In reply to The wreck of the Sea Venture by John Briggs-Hully
Communalism in England
[ correction … “English domination” ]
Coincidentally, the next episode of HOPWaT I listened to was HAP20 on communalism in African ethics and politics; and Peter’s challenge as to whether communalism as interpreted by African thinkers could be transferable to the West.
It is certainly possible to see a form of communalism in the record of the Sea-Venture, and Linebaugh and Rediker draw this forward through to the Levellers and other communal visionaries of the Putney Debates; and to a history of rebellion and counter-revolution around the Atlantic.
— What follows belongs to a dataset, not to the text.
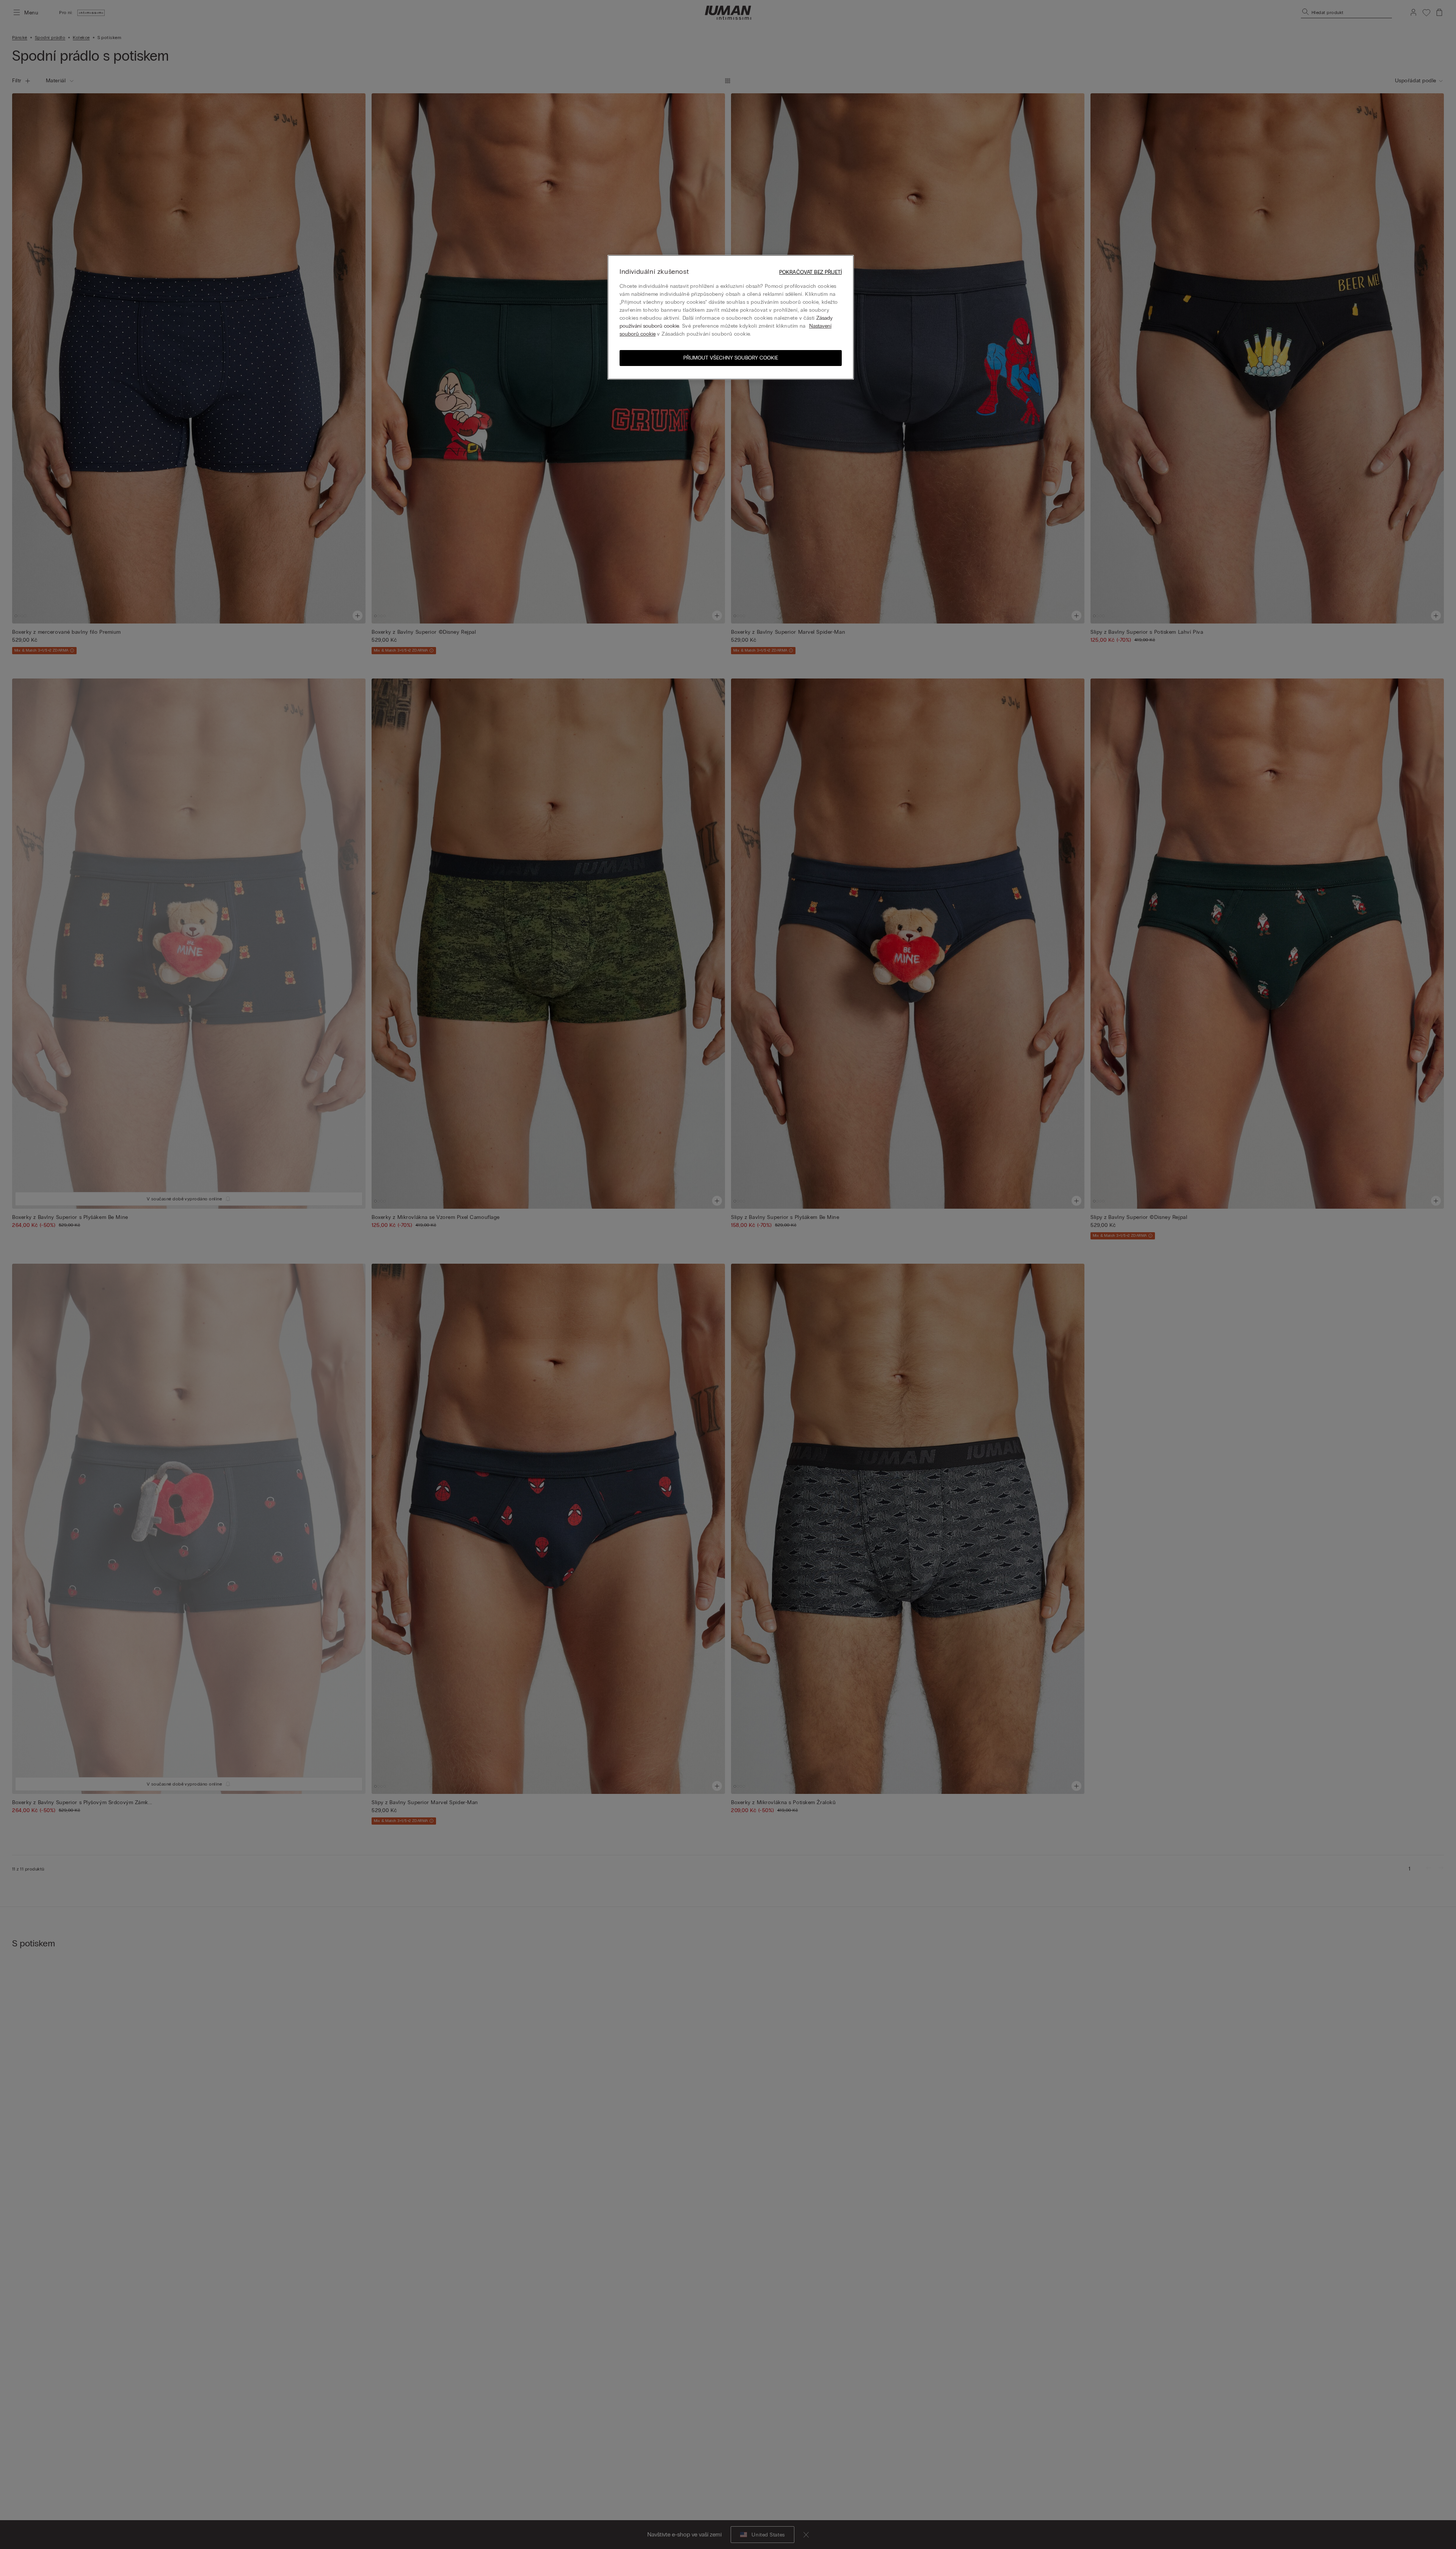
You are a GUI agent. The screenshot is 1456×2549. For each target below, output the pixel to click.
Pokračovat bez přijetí (810, 272)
They are unusual and far from mainstream, but there are arguments for direct democracy, “citizens assembles”, and (more) local political decision making being put forward now, in the UK: though “I am because we are” is not really a driver as much as exasperation with - despair of - national government.
Perhaps Kwai Wiredu’s plea for a non-party politics would resonate here, in the UK, and now. Next on my reading list.
I don't think you have ever…
I don't think you have ever appended to the podcast number in the title before "HoP". Is there a reason why?
In reply to I don't think you have ever… by Andrew
Too much HoPping
Oh that was a mistake, the HoP goes on the title for the version on the feed but I always delete it for the title here on the site, just overlooked that in this case. I fixed it, thanks for noticing!